Mas a quem recomendo mais dar lá um pulinho é aos cultores do discurso anti-imigração – que, a meu ver, é idiota por várias razões, e nem preciso de entrar na questão humanitária. Posso começar pela afirmação de que os argumentos de natureza, digamos, cultural não têm ponta por onde se pegue, seja o patriotismo ou a identidade, seja o idioma, seja a dita integração. Para começar, o que é isso de identidade? Comer cozido e dançar o corridinho? Todos esses argumentos esquecem, além do mais, a História, que nos mostra uma amálgama de gentes e de fluxos, de influências, de movimentos e de costumes, e mostra também que o Estado fez a nação (seja lá isso o que for) e não o contrário. E o idioma não é mais do que um organismo vivo, e nem precisamos de imigração para o rechear de novidades e de desafios, às vezes aliás bebendo alegremente pela palhinha do embasbacamento, como diria o Eça, o que o comboio, o retângulo mágico ou as redes trazem das Franças deste mundo. Portanto, idioma que emprenha de ouvido melhor pode emprenhar de convivência. E pátria que se fez e faz de camadas melhor se sedimenta com mais uma quantas. E tudo se move, até a Terra, como diria Galileu a cegos entrincheirados. Preciso é (saber) viver e deixar viver.

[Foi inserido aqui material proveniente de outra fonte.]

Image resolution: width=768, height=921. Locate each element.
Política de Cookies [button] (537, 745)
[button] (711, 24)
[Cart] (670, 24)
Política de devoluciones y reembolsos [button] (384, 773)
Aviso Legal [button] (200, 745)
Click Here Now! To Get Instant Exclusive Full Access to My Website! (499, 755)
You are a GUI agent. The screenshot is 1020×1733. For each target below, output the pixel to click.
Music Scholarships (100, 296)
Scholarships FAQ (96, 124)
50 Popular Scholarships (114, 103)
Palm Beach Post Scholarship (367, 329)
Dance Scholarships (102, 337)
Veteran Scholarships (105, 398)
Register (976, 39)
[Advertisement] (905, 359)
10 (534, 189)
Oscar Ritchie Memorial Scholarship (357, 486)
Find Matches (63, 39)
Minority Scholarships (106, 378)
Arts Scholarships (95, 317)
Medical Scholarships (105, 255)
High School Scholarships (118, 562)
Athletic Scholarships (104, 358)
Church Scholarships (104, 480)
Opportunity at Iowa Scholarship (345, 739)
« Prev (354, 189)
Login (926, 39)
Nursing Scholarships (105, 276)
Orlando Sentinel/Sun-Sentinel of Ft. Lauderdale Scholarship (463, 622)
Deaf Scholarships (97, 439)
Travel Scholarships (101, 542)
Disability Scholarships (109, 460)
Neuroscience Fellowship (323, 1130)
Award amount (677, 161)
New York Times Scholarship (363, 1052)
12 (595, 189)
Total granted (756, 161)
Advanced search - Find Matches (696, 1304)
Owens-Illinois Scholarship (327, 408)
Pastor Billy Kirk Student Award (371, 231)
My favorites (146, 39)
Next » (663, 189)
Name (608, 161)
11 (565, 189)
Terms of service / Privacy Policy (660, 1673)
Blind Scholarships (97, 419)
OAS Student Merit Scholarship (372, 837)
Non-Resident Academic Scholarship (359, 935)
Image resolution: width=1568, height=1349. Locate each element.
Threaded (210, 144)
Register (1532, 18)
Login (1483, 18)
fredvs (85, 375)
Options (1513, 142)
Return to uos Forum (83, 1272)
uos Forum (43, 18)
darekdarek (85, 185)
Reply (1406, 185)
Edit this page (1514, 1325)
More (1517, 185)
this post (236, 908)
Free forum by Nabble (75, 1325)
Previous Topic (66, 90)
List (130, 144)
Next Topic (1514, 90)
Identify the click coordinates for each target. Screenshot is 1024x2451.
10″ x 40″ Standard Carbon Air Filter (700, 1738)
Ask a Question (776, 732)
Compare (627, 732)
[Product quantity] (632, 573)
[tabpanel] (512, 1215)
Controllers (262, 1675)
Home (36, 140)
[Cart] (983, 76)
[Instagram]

Mas há também os argumentos económicos, ainda mais idiotas, e é aí que entram as fotografias de Maria Lamas. Ela cartografou o trabalho – tão duro quanto essencial – das mulheres do seu/do nosso país, tentando tirar essas mulheres e esse trabalho da invisibilidade. Fosse hoje viva Maria Lamas, e ainda teria muito por onde cartografar trabalho invisível – tão duro quanto essencial. E retrataria não apenas mulheres, mas também homens, a grande maioria imigrantes. No mar, no campo, nas serras, nas cidades, agarrados ao carro de carvão, ao utensílio agrícola, à rede de pesca, nas sombras e nos restos, a fazer o que ninguém mais quer fazer. Seguramente desfilariam pelas suas hipotéticas fotografias milhares de imigrantes. Aqueles que os discursos anti-imigração não querem, os que, alegadamente, perturbam a pátria, põem o idioma em nervos e a cultura em sobressalto. Mas, digo eu, postos ou mantidos fora os imigrantes, quem faria esse trabalho? (E, já agora, quem trataria da demografia?) Quem ocuparia essa invisibilidade? Quem se ocuparia das entranhas da máquina que não pode parar mesmo quando vamos à Gulbenkian espairecer num ameno sábado de fevereiro?